C’est dans les pires moments que les talents cachés sont les plus utiles. Une histoire qui souffle le chaud et le froid, racontée par Vincent Feretti, Nathan Pantalacci, Jean-Christophe Ferrari et Laurent Sansonetti.

 

 

Coup de froid

 

Nous sommes le 24 novembre 2036. Nous allons tous les quatre au Café de France sur la place Padoue. Nous nous installons à table et le robot serveur vient à notre rencontre. Nous commandons un apéritif, quatre cocktails « caméléon », des boissons qui changent de couleurs en fonction de la quantité restante de liquide. Le droïde s’en va. Par la baie vitrée, on aperçoit la statue d’Arrighi de Casanova, qui a été remplacée par un hologramme. Tout autour sont garées plusieurs magné-cars, des voitures qui lévitent au-dessus du sol grâce à un système d’aimants sur les routes. Un groupe d’adolescents passe devant nous sur leurs trottidrones. Le bâtiment de l’autre côté de la rue est en rénovation, des systèmes projettent une image de ce qu’il sera une fois les travaux finis.

Nous sirotons tranquillement nos boissons quand la télévision géante du restaurant s’allume.

« Tiens, vous avez vu à la télé ?, demande Jean-Christophe.

- Non, répond Vincent, que se passe-t-il ?

- Le gouvernement américain va lancer une bombe pour refroidir l’atmosphère afin de contrer le réchauffement climatique, déclare Nathan.

- Et ça va marcher ? demande Vincent, sceptique.

- Le président américain assure que ça va fonctionner. »

Le présentateur explique tout ce qui va se passer et dit que c’est la meilleure chose qu’ait faite l’humanité, depuis que l’homme est allé sur Mars.

« Regardez, ça commence ! »

On voit un objet gris s’élever dans le ciel à toute vitesse. Sur le bord de l’engin est écrit : « SpaceX ». Un compte à rebours commence, et tout le monde crie :

« Cinq, quatre, trois, deux, un,… »

L’image de la caméra se coupe, la télé n’affiche que de la neige. « Vous trouvez pas qu’il fait un peu froid ? », demande Vincent. Soudain, du givre recouvre la baie vitrée et nos boissons se transforment en glaçons. « Mais qu’est-ce que c’est que ça ? », demande Laurent, affolé.

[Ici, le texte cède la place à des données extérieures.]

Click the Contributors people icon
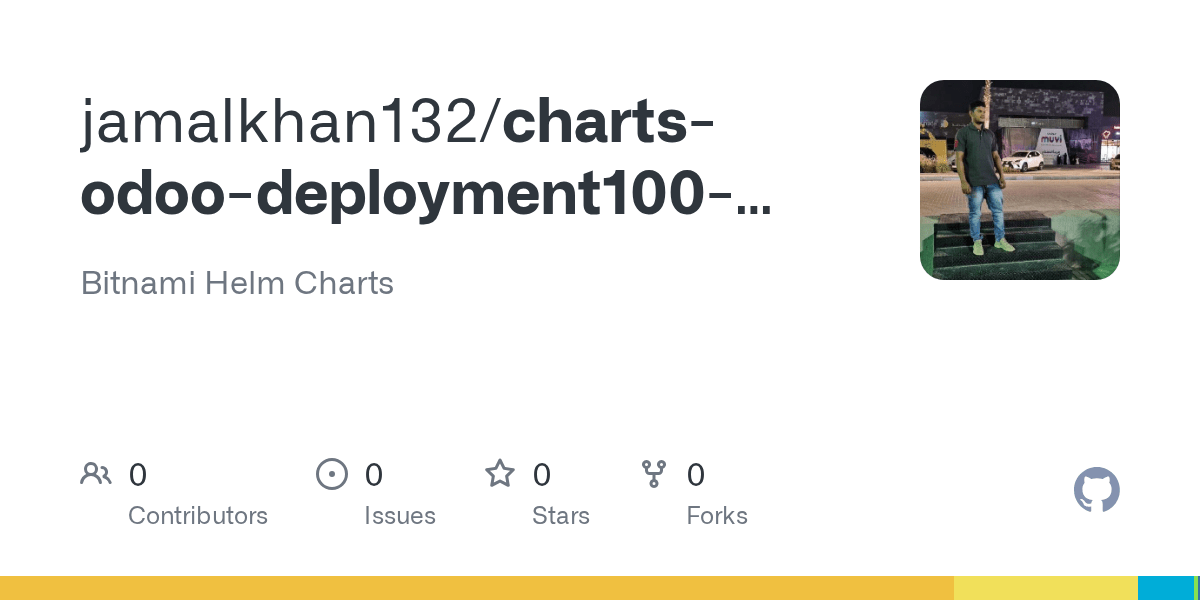Image resolution: width=1200 pixels, height=600 pixels. point(96,474)
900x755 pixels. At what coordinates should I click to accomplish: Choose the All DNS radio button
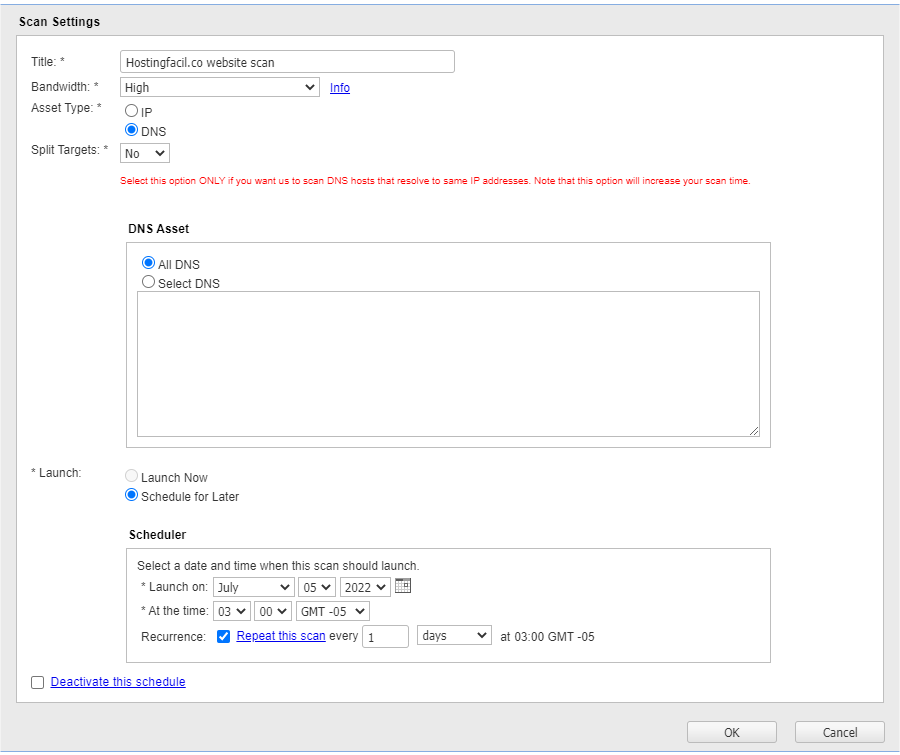(149, 263)
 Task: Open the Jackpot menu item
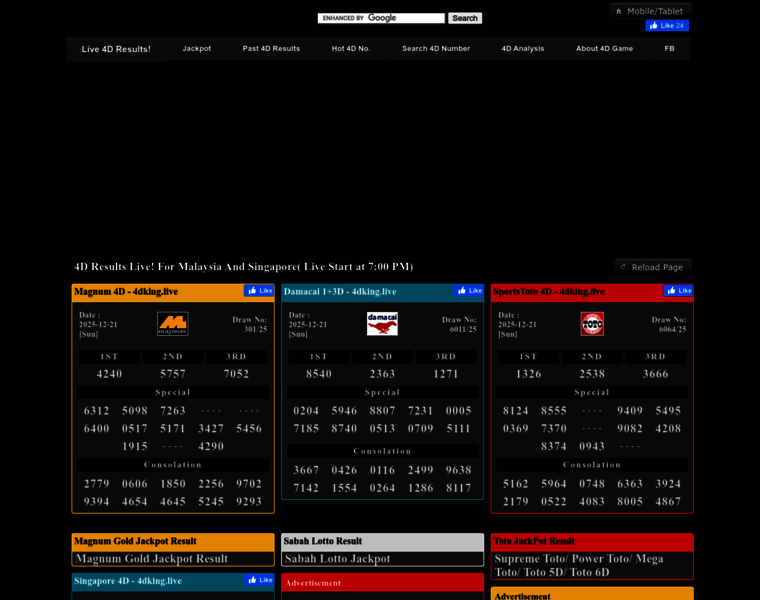(196, 48)
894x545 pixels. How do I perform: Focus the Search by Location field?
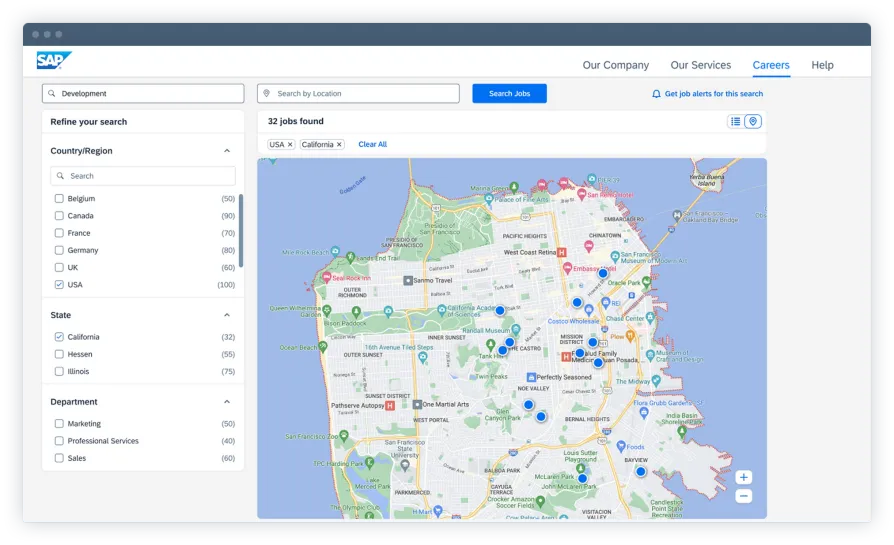tap(360, 94)
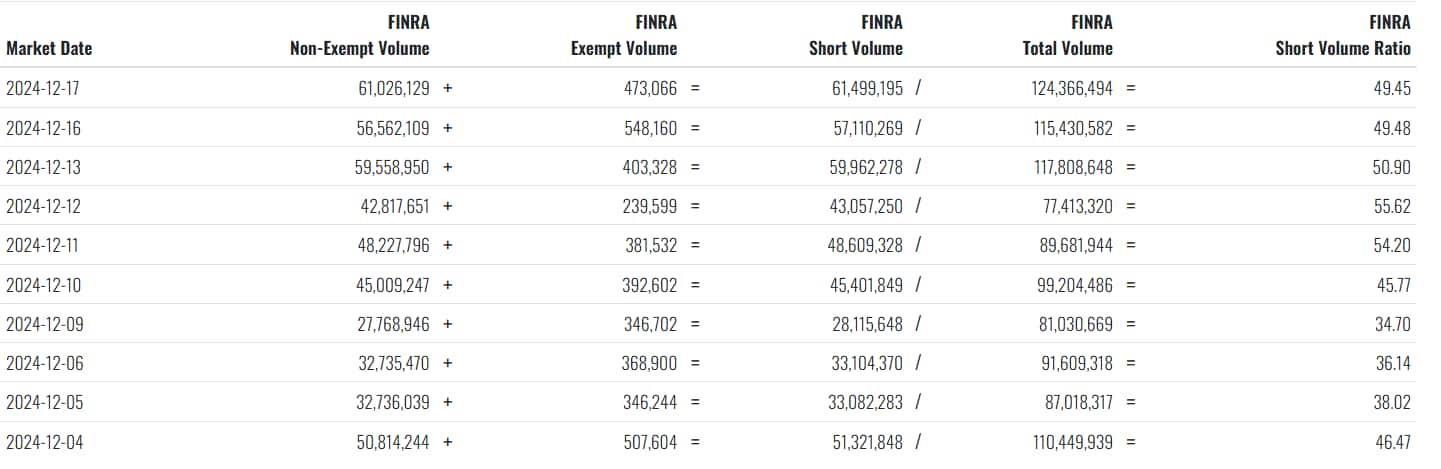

À la télé le présentateur apparaît. Il a l’air terrorisé. Tout en bégayant, il dit : « Il y a eu un problème avec la bombe. Apparemment les scientifiques ont commis une erreur. La bombe a eu un effet beaucoup plus puissant que celui espéré. Elle a trop refroidi l’atmosphère, et un blizzard d’une violence inouïe approche. Cachez-vous vite dans un souterrain ou dans un lieu protégé, mettez-vous à l’abri, loin des fenêtres. Citoyens, bonne chance. »

La télé affiche un écran noir, et la panique s’installe chez les passants. Tout le monde crie, court, hurle, sans trop savoir quoi faire.

«  Les gars, faut trouver un endroit où se planquer, vite, dit Laurent.

- OK, attends, je réfléchis », répond Vincent.

Il réfléchit pendant une fraction de seconde puis il dit : « Dans la salle de gym du collège, elle a été refaite récemment, ça nous protégera. » Il a toujours été impressionnant Vincent, il réfléchit si vite, on n’a pas le temps de dire un mot qu’il a déjà trouvé une solution.

« Vous ne trouvez pas que les gens marchent très lentement quand même ? demande Laurent.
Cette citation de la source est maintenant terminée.